We will never know for certain the extent of Carr’s knowledge and suspicions. However based on what she said to police she did most certainly know that the man she loved had in the past been accused of rape, for which he was completely exonerated on a watertight alibi.
On the basis of this one can see why she may possibly have decided to lie.
Her mistake was to continue the lie for far too long.
There speaks someone who’s never been to Grimsby! (they have webbed feet too)
I’ll talk about some people in my old job in the past tense. It doesn’t mean I think they’re dead, just that I am unlikely to ever meet them again. They are in my past just like the girls were in Carr’s. She didn’t work in the school anymore.
I reckon Carr’s a nutter, she’d have to be to live with Huntley, and an idiot for believing and lying for him. But not guilty of anything else.
And the death penalty wouldn’t have made one bit of difference to this case. Huntley is a border-line psychopath. So either the possibility of getting caught did not enter into his head at the time or he firmly believed he would always get away with it.
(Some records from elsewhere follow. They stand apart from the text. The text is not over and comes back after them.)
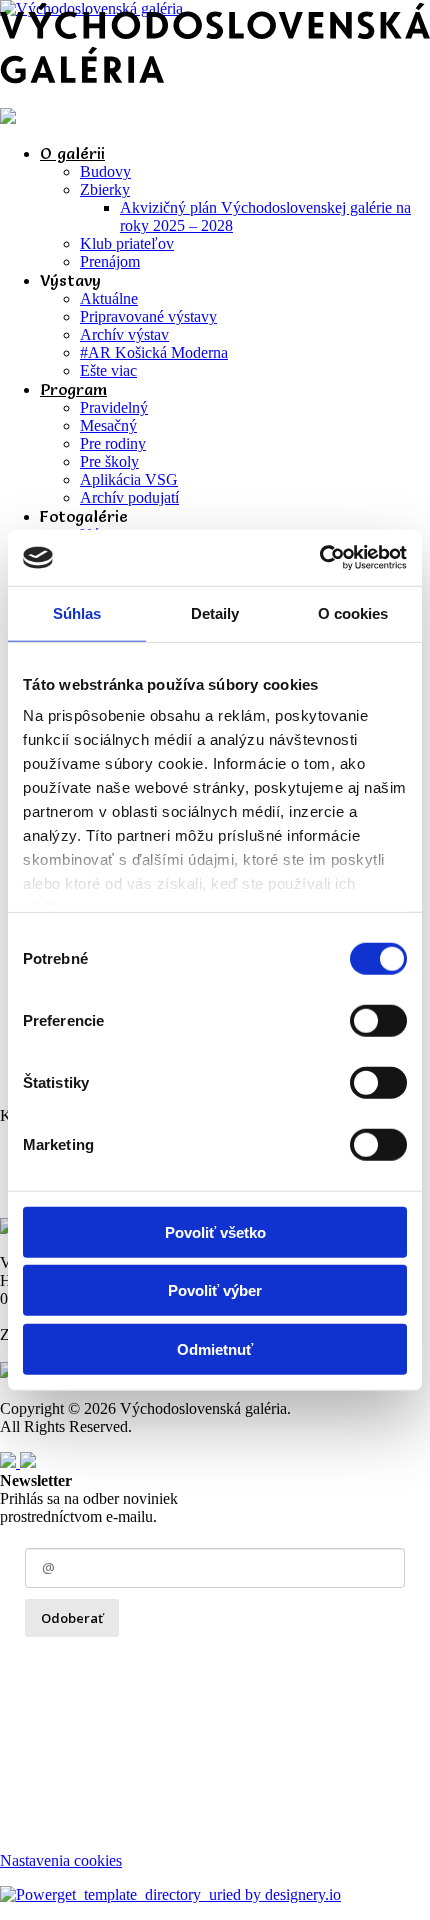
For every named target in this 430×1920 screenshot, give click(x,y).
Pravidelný (114, 407)
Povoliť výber (215, 1290)
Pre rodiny (113, 443)
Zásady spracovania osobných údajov (141, 1660)
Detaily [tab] (215, 612)
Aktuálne (109, 298)
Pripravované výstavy (148, 316)
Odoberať (72, 1618)
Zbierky (105, 189)
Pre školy (109, 461)
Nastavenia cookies (61, 1860)
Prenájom (110, 261)
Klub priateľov (127, 243)
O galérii (72, 153)
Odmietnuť (215, 1348)
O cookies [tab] (353, 612)
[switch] (378, 1020)
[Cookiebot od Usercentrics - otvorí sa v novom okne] (319, 558)
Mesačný (108, 425)
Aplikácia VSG (129, 479)
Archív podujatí (129, 497)
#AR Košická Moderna (154, 352)
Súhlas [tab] (77, 612)
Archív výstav (124, 334)
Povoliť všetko (215, 1231)
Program (73, 389)
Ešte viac (108, 370)
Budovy (105, 171)
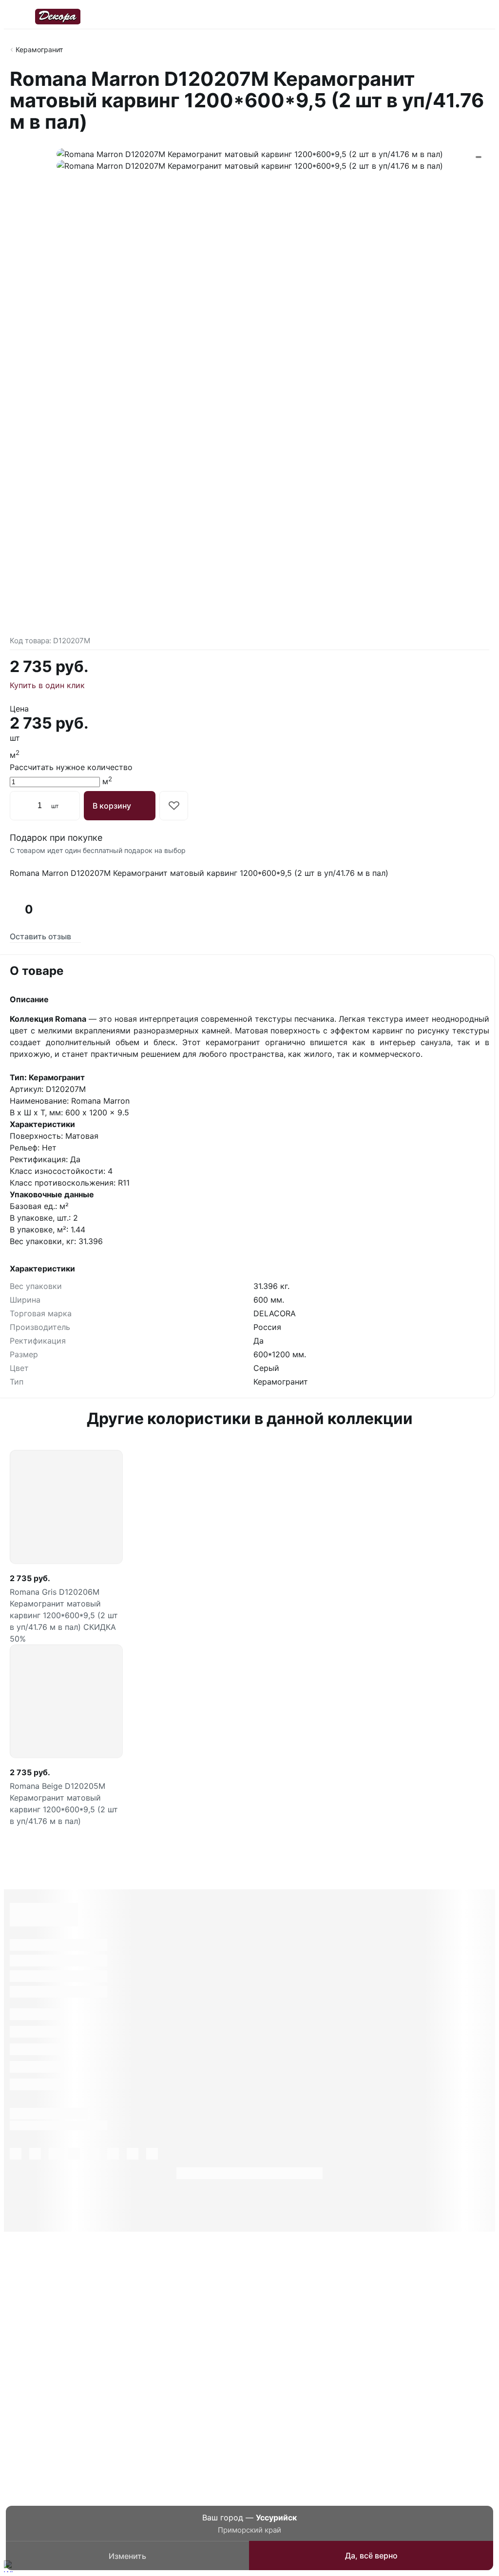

Any capital punishment would simply be a matter of revenge, which is a tempting but destructive emotion that should play no part in a judicial system.
I heard on the news today that the cells either side, and the cells above and below Huntley’s are empty and kept locked. Apparantly, he has received death threats from other prisoners, and they think a prisoner may try to burrow into his cell. I think his time in prison will be a more fitting punishment than hanging.
This is a pointless “me too” post - but I really do agree with Futile Gesture there.
There has been talk of facial surgery for Carr to render her less recognisable, but I think this is an idle musing that has been made much of by the media.